Nearly one in 10 babies were born addicted to drugs last year in southern Ohio’s Scioto County. Rehab admissions for prescription painkiller addictions were five times the national average. In a rare step, the health commissioner declared a public health emergency, something usually reserved for disease outbreaks.


The culprits putting the rural county at the forefront of a burgeoning national problem are not only the people abusing the painkillers, officials say. They blame at least eight area “pill mills” – clinics or doctors that dole out prescription medications like OxyContin with little discretion. At least two health care providers are facing criminal charges.

“I would describe it as if a pharmaceutical atomic bomb went off,” said Lisa Roberts, a nurse for the health department in Portsmouth, an Ohio River city of about 20,000 with falling population and high unemployment.

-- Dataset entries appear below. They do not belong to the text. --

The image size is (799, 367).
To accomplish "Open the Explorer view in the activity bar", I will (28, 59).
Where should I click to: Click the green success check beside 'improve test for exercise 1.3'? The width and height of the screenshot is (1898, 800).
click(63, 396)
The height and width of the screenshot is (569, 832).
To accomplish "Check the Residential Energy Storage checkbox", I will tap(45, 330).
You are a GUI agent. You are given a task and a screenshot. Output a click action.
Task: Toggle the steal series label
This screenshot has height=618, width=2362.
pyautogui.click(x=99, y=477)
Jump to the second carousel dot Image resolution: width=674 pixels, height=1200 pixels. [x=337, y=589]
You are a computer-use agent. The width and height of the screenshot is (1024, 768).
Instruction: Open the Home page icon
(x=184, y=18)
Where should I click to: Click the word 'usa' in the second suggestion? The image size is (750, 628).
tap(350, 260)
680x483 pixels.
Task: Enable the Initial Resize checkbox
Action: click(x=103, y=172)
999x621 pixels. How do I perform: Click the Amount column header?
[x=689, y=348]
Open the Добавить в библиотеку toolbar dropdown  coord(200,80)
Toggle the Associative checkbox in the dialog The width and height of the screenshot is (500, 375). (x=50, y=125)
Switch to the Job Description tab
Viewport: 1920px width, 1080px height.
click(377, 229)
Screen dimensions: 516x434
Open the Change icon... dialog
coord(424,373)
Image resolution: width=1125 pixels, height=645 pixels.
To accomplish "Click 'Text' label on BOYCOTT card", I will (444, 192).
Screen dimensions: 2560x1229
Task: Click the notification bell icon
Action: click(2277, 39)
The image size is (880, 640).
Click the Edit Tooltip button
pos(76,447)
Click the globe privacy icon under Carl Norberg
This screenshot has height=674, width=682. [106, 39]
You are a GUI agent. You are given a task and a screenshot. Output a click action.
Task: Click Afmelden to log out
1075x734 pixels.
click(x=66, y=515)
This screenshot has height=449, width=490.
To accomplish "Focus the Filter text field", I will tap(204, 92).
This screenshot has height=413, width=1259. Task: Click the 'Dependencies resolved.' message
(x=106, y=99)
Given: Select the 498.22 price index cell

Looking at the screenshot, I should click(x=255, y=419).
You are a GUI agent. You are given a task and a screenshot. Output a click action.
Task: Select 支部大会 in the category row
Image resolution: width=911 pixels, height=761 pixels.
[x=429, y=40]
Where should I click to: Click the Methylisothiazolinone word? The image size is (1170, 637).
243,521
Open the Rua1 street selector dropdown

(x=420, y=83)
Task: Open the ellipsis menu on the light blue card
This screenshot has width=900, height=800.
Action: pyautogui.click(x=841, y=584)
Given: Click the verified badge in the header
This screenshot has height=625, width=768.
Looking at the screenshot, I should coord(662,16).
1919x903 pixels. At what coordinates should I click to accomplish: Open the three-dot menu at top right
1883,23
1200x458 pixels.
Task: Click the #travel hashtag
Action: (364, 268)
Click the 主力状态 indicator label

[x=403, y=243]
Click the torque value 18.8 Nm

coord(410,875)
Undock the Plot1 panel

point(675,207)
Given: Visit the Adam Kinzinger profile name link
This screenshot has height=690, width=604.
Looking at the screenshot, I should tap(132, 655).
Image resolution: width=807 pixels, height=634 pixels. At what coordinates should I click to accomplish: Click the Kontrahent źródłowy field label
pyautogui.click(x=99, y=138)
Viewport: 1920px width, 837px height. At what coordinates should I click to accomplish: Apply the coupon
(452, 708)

Health officials say nine of every 10 fatal drug overdoses in Scioto (pronounced sy-OH’-toh) County are caused by prescription drugs. Of those drug deaths, nearly two-thirds of the individuals did not have prescriptions, meaning they bought the drugs illegally or got them from friends or family.

At least 117 people died of overdoses in the county between 2000 and 2008. Pictures of the dead fill a storefront in downtown Portsmouth that a grieving mother converted to a memorial to the epidemic.

Among them is a photograph of Leslie Dawn Cooper, who struggled with her addictions for years before dying at age 34 of an overdose of oxycodone, the key ingredient in OxyContin, on Oct. 3, 2009. The night before, she paid $250 in cash for the prescription at an alleged pill mill in Portsmouth, then took it to a pharmacy in Columbus, 85 miles away, because no local pharmacist would fill it.

On Cooper’s way home she called her mother, Barbara Howard, and said she was going to church.

“I said, ‘OK, I love you, and I’ll talk to you later,'” her mother said. “I got the call the next morning at 8 a.m. that she was dead.”

In January, Harold Fletcher, the pharmacist who filled Cooper’s prescription, goes on trial on charges of illegally disbursing prescription painkillers, money laundering and filing false tax returns. His attorney calls the indictment overkill and says the government can’t prove its case.